:: Consignes et exercices ::
1. D'après l'article sur la loi Descrozaille, à quelle date l'Assemblée nationale a-t-elle adopté cette loi ?
2. Dans l'article sur la loi Descrozaille, reformulez sous forme de liste le paragraphe qui commence par « L'article 1er de la Loi a fait l'objet », en conservant ses faits principaux.
3. Prolongez l'article sur la loi Descrozaille à la suite de sa dernière phrase.

:: Texte ::
-.-.-
Article Droit de la concurrence, consommation et distribution | 24/03/23 | 15 min. | Alexandra Berg-Moussa Paul Vialard

La loi Descrozaille sur les négociations commerciales est adoptée

L’Assemblée nationale a adopté, le 22 mars 2023, à l’unanimité des votes exprimés, la loi tendant à renforcer l’équilibre dans les relations commerciales entre fournisseurs et distributeurs (la « Loi »)[1]. La proposition de loi déposée par le député Renaissance Frédéric Descrozaille le 29 novembre 2022 a donc été entérinée à l’issue de son passage en commission mixte paritaire (« CMP »).

L’ultime séance publique n’ayant pas apporté de véritables changements, le texte définitif est très proche de la version issue de la CMP et qui avait débattu sur la base du texte adopté par le Sénat.

La Loi introduit plusieurs changements majeurs sur le déroulement et le contenu des négociations entre les fournisseurs et les distributeurs, et traduit une fois encore la volonté du législateur de préserver les intérêts des premiers face à la puissance des seconds. À l’exception de l’extension de l’encadrement des promotions, ses dispositions sont applicables immédiatement.

L’application d’ordre public du droit français

L’article 1er de la Loi a fait l’objet d’un consensus général entre députés et sénateurs et n’a donc pas été remis en question. Il pose un principe d’ordre public, selon lequel les dispositions du code de commerce sur la transparence, les pratiques restrictives de concurrence et les autres pratiques commerciales prohibées, « s’appliquent à toute convention entre un fournisseur et un acheteur portant sur des produits ou des services commercialisés sur le territoire français ».

En outre, les litiges relatifs à l’application de ces dispositions relèveront « de la compétence exclusive des tribunaux français, sous réserve du respect du droit de l’Union européenne et des traités internationaux ratifiés ou approuvés par la France ». Le recours à l’arbitrage restera possible.
-.-.-
[Entrées d'un jeu de données]
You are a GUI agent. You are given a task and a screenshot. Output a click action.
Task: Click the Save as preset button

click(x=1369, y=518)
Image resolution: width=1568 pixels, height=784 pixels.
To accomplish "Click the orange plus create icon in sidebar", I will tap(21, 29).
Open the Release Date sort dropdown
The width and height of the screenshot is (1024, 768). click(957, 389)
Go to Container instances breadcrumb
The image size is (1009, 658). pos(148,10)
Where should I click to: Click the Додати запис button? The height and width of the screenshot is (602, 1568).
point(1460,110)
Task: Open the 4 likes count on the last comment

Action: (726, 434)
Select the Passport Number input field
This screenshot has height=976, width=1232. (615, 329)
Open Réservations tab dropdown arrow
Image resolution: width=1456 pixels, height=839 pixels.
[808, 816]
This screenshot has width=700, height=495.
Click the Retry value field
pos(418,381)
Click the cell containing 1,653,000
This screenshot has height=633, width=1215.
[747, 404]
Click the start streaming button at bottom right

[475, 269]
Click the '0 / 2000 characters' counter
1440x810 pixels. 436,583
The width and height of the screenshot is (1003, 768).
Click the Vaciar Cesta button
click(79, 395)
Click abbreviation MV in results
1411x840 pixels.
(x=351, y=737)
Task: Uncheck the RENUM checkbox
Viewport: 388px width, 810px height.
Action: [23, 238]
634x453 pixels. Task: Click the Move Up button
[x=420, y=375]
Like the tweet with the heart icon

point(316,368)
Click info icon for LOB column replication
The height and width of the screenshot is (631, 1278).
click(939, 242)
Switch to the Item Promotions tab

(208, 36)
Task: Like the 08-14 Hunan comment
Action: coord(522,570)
-.-.-
:: Réponses par consigne ::
1. Le 22 mars 2023.

2.
- L'article 1er de la Loi a fait l'objet d'un consensus général entre députés et sénateurs et n'a pas été remis en question.
- Il pose un principe d'ordre public.
- Les dispositions du code de commerce concernées portent sur la transparence, les pratiques restrictives de concurrence et les autres pratiques commerciales prohibées.
- Elles s'appliquent à toute convention entre un fournisseur et un acheteur portant sur des produits ou des services commercialisés sur le territoire français.

3.
Comme nous l’avions déjà évoqué[2], la portée de cette disposition va bien au-delà de son objectif initial, c’est-à-dire la lutte contre la délocalisation et le forum shopping des centrales d’achats. Les débats n’ont pas permis de préciser ce que la « réserve » du droit communautaire et des traités internationaux implique véritablement. Un éventuel recours devant le Conseil constitutionnel pourrait apporter un éclairage à ce sujet.

Le prolongement du relèvement du seuil de revente à perte et l’extension de l’encadrement des promotions

Comme prévu, l’article 2 de la Loi prolonge les expérimentations du relèvement de 10 points du seuil de revente à perte et de l’encadrement des promotions, issues de la loi Egalim 1 du 30 octobre 2018[3], respectivement jusqu’au 15 avril 2025 et 15 avril 2026.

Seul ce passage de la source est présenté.